If we want students to improve at coding, especially at the introductory level, then it makes intuitive sense for the instructor to incorporate live coding into their lectures. This is a popular idea in the CS education literature, and many studies show that students and instructors perceive some pedagogical benefits of live coding.
But does live coding actually improve student outcomes more effectively than annotating and explaining pre-written code? Anshul Shah, Emma Hogan, Vardhan Agarwal, John Driscoll, Leo Porter, William G. Griswold, and Adalbert Gerald Soosai Raj consider this question in their ICER 2023 paper, “An Empirical Evaluation of Live Coding in CS1.” In short, they report that the answer is no. In fact, the only statistically significant results in their paper indicate potential drawbacks of live coding.
Experimental setup
In their experiment, one instructor at UCSD taught two sections of CS1. The sections were identical (e.g., weekly material, activities, assignments, etc.) except for two aspects: the start time (9:30 am or 11 am) and the presentation of code examples (static-code or live-coding) in lectures.
In the static-code group (the 9:30 section), the instructor “showed students pre-written examples of code when demonstrating an implementation of a concept.” While presenting the examples, the instructor wrote annotations and visualizations.
In the live-coding group (the 11:00 section), the instructor “showed code examples by opening a Python file in an IDE and writing code in front of the students.” While coding, the instructor verbalized their thoughts and demonstrated effective development strategies such as interpreting error messages and using print statements to track variables.
Attendance was consistently near 85-90% in both sections, and the sample size was about 110 students per group. Although students were not randomly assigned to the sections, at the time of registration, they didn’t know that one lecture would be taught with static code and the other with live coding. There were also no significant differences between the two groups in programming experience, demographics, or average GPA.
Questions and results
The paper considers three areas that live coding, in theory, could improve: students’ programming processes, course performance, and lecture experience. The main result of the paper is that in the first two areas, there were no significant differences between the two groups. Moreover, with regard to the third area, more students in the live-coding group thought the lectures were “too fast, did not hold their attention, and did not facilitate note-taking.” Their exact research questions, and some details on their methods, are described below.
Programming processes
“How do adherence to effective programming processes and programming productivity differ between students in live coding and static-code pedagogies?”

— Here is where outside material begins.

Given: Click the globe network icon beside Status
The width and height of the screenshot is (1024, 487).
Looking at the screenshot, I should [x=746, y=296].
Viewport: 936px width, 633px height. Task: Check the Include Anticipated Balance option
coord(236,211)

The authors examined students’ behavior on various coding challenges held during lectures. More specifically, the authors analyzed snapshots of code obtained whenever a student ran or submitted code to the course’s online IDE (EdStem). Using those snapshots, they evaluated an assortment of metrics related to programmer productivity (e.g., “Measure of Incremental Development,” “Repeated Error Density,” time until correct implementation, number of print statements).

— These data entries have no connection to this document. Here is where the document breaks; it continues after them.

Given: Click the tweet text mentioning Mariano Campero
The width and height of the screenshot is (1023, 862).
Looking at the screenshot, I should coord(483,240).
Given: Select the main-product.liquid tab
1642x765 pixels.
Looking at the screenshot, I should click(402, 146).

After running statistical tests on those metrics, the authors found no statistically significant differences between the two groups. The live-coding group performed better at a debugging task and had a lower time until correct implementation on the final coding challenge (about 14 minutes compared to 16), but those results were also not statistically significant.
Course performance
“How does course performance on exams and assignments, specifically on code tracing, code explaining, and code writing questions, differ between students in live-coding and static-code pedagogies?”
The authors also measured students’ course performance based on programming assignments, worksheets, and two exams. Every question from the worksheets and exams was categorized as “code explaining,” “code writing,” “code tracing with loops,” “code tracing without loops,” and “basic questions.”

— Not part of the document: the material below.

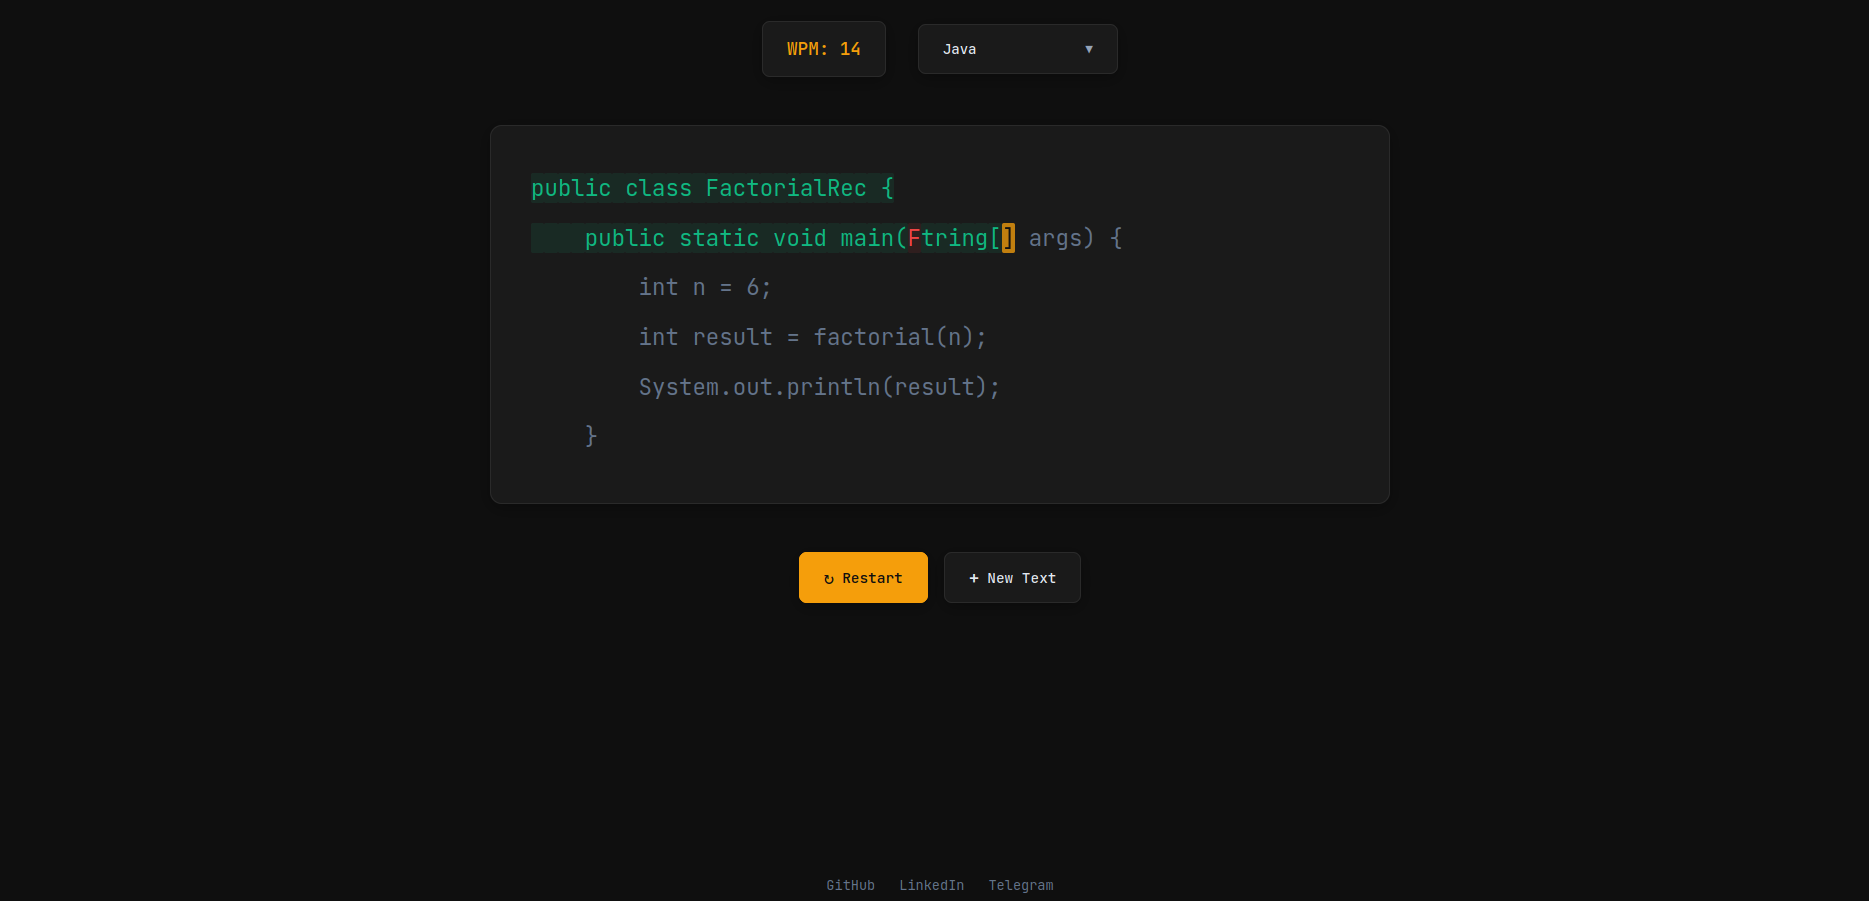The width and height of the screenshot is (1869, 901).
Task: Load a new snippet with New Text
Action: click(1011, 578)
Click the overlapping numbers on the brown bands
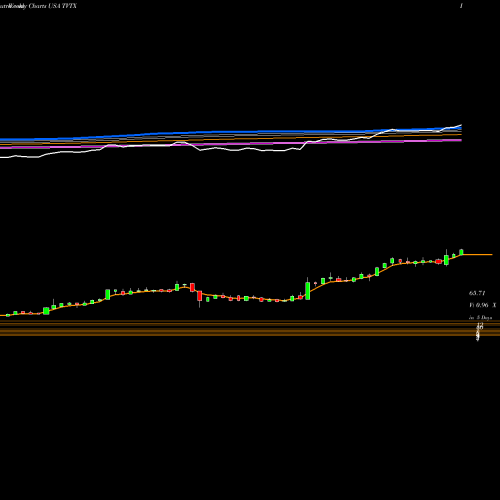 pos(479,331)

Again, none of the p-values calculated by the authors indicated statistical significance. This included a p-value for every type of question, grades on the programming assignments, and grades on the exams. For example, on the four “code writing” questions on the final exam, correctness differed by just one percentage point between the two groups.
Lecture experience
How does the lecture experience, in terms of engagement during lecture and perceptions of code examples, differ between students in live-coding and static-code pedagogies?
Finally, the authors examined how students felt about the lectures themselves based on their responses to a required mid-term survey and the official, anonymized, end-of-term course evaluation.
In the survey, more students in the static-code group reported benefits related to code comprehension. On the other hand, more students in the live-coding group reported benefits related to programming processes. The latter sounds like a positive effect of live coding, but the authors remind us that “these differences in perceived benefits did not materialize into discernible differences” according to the metrics they calculated when answering their other research questions (“Measure of Incremental Development,” “Repeated Error Density,” etc.).
Furthermore, in the live-coding group, 18% of responses mentioned that the instructor should slow down, whereas this rate was only 2% in the static-code group. (In both groups, about 1% of responses mentioned that the instructor should speed up.)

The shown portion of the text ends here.